![]() |
Sunshine for
Women WHM 2001, ToC | Home |
Married in 1632 to a Judge Thomas Fell, sixteen years her senior, and with whom she produced nine children, Margaret Askew Fell became convinced of the rightness of Quaker doctrine after an encounter with George Fox in 1652. Although Judge Fell never embraced the Quaker religion, he did use his power to protect her and her friends from political and religious persecution and harassment and he opened his home, Swarthmore Hall, to gatherings of the Society of Friends. After his death in 1658, his protections ceased and Margaret was repeatedly arrested, questioned, and jailed for her Quaker activities which included writing (at least sixteen books and twenty-seven pamphlets) and preaching Quakerism throughout the country, permitting religious assemblies of Quakers in her home, and financing the religion.
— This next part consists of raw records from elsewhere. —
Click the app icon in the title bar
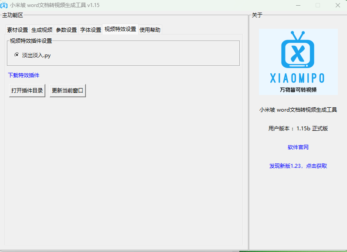The width and height of the screenshot is (347, 252). [4, 5]
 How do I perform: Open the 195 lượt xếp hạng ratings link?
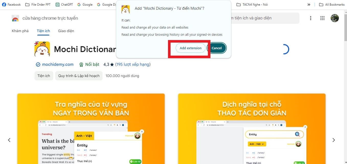coord(133,65)
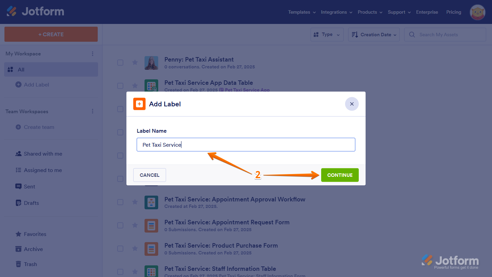The width and height of the screenshot is (492, 277).
Task: Click the Add Label plus icon in sidebar
Action: (x=18, y=84)
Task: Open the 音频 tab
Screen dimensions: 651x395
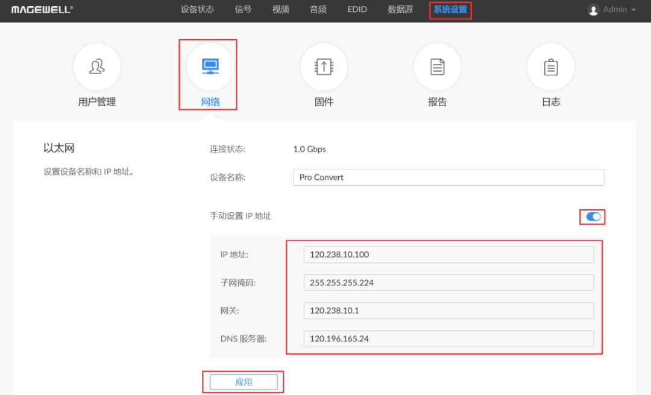Action: pyautogui.click(x=318, y=10)
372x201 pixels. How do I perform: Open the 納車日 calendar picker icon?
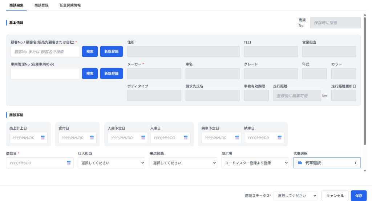pyautogui.click(x=279, y=138)
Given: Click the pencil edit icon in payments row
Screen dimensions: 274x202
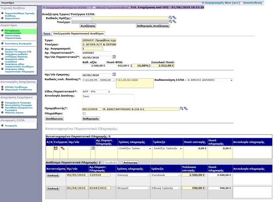Looking at the screenshot, I should coord(62,149).
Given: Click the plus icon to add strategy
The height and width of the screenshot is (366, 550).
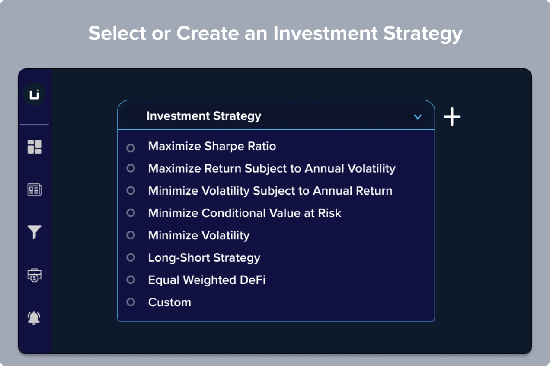Looking at the screenshot, I should pos(452,117).
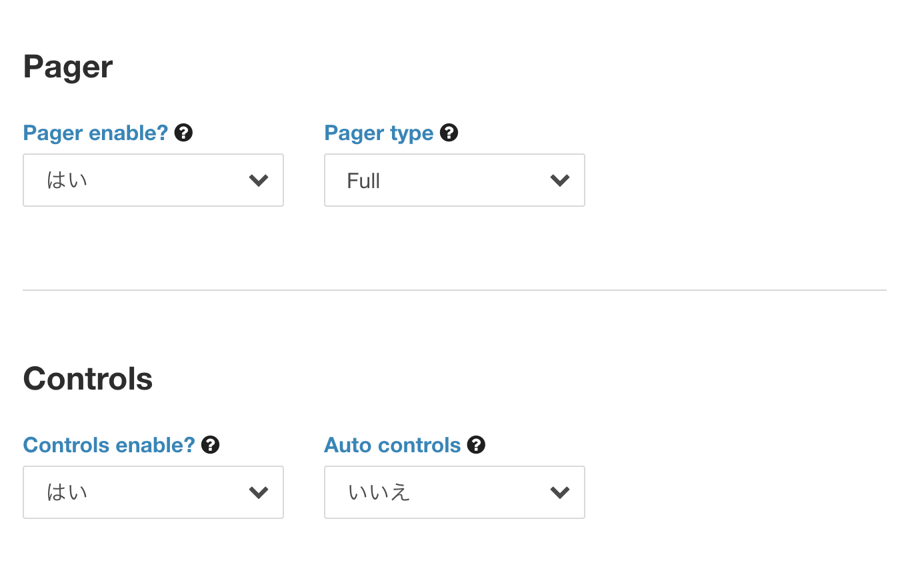Show help tooltip icon for Pager type
The height and width of the screenshot is (571, 904).
(x=449, y=133)
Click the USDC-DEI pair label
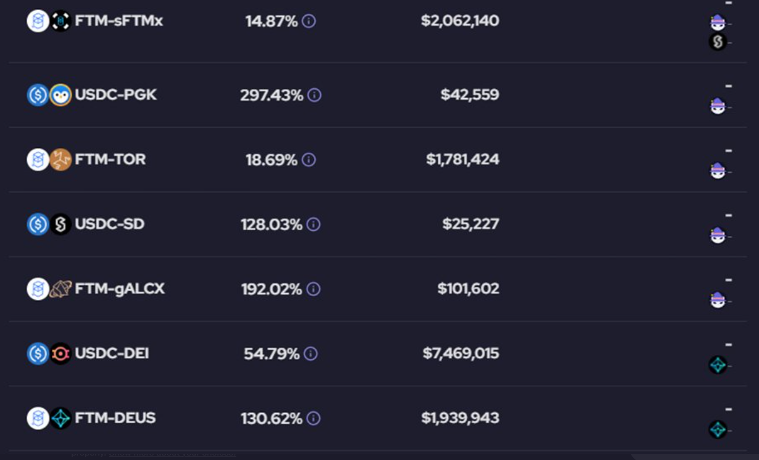 click(112, 354)
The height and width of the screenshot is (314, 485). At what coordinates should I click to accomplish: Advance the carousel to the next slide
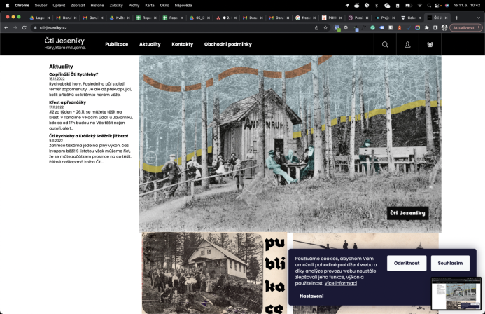click(x=429, y=158)
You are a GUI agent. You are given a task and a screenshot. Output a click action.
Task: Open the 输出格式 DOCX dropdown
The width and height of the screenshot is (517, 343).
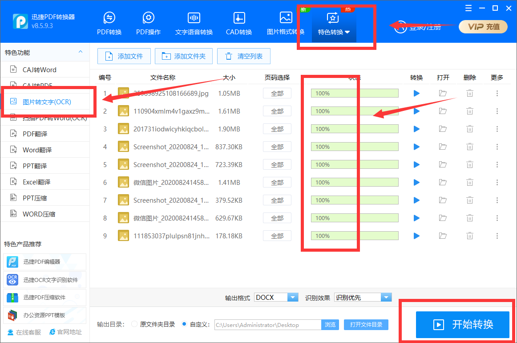click(293, 297)
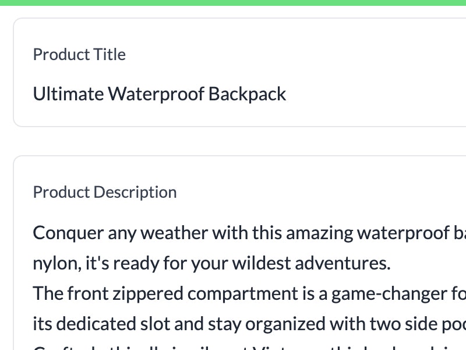466x350 pixels.
Task: Click the line starting 'Conquer any weather'
Action: pyautogui.click(x=249, y=233)
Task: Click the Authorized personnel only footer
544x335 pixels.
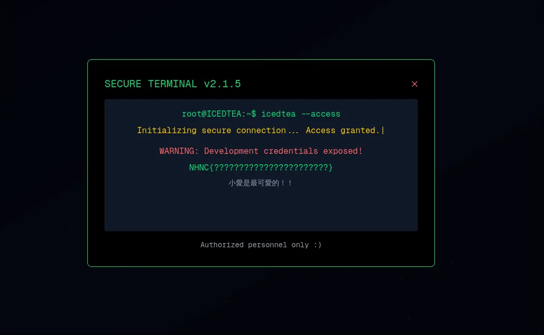Action: pyautogui.click(x=261, y=245)
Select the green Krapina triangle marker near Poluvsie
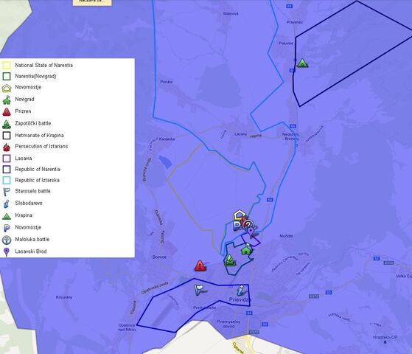This screenshot has width=412, height=354. click(302, 63)
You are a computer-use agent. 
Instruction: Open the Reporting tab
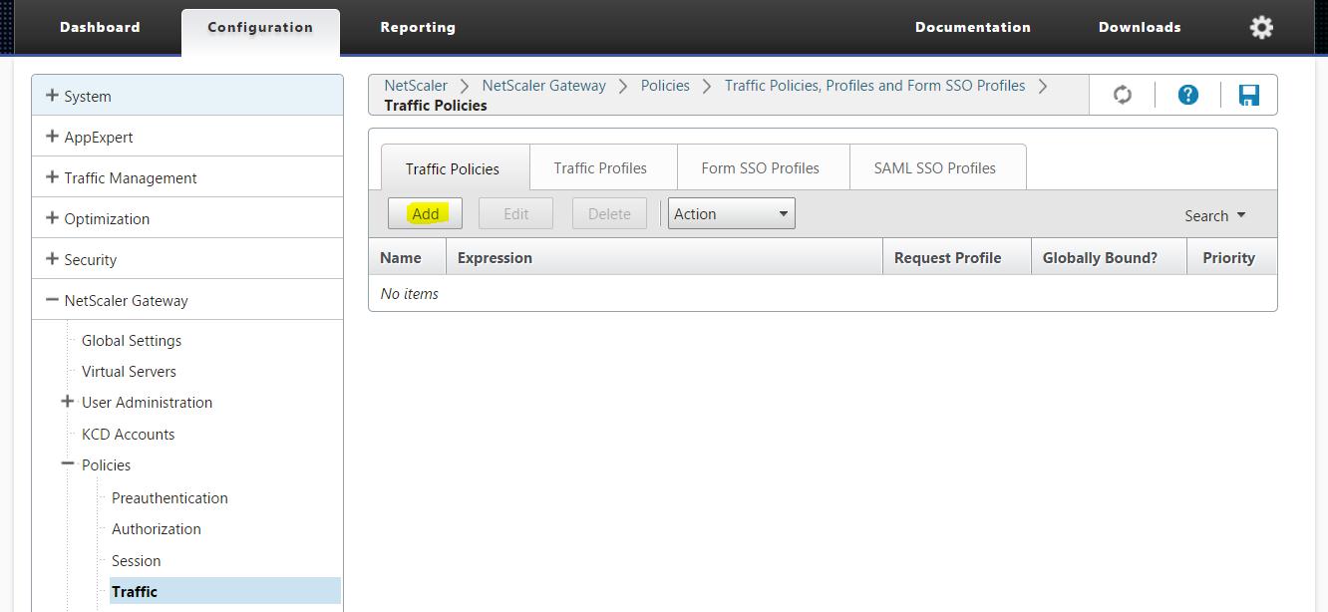[417, 27]
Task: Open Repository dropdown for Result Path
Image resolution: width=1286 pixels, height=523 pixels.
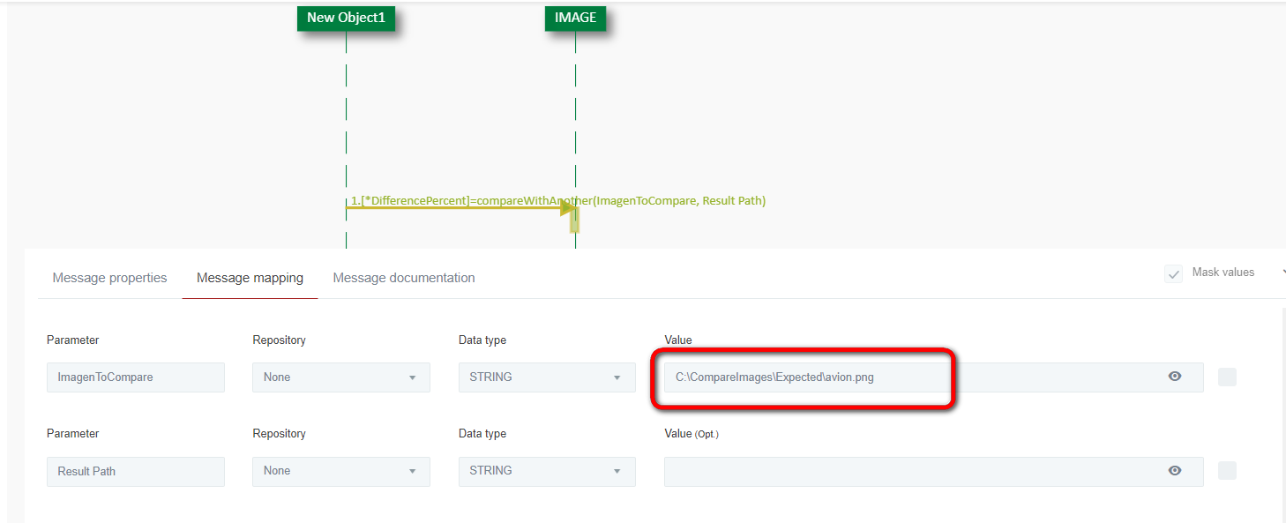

In 1669, at age fifty-five and eleven years after Judge Fell's death, Margaret married George Fox, the founder of Quakerism, eleven years her junior.
Like George Fox, she stressed that each individual had an inner light which could guide them to God. Her work, Women's Speaking Justified (1666), was one of the few works to defend women's biblical and moral right to mount the pulpit and preach Christian doctrines. She exerted a powerful and profound influence on the new religion which asserted that since men and women were equal in the eyes of God, men and women should be equal in all parts of God's church.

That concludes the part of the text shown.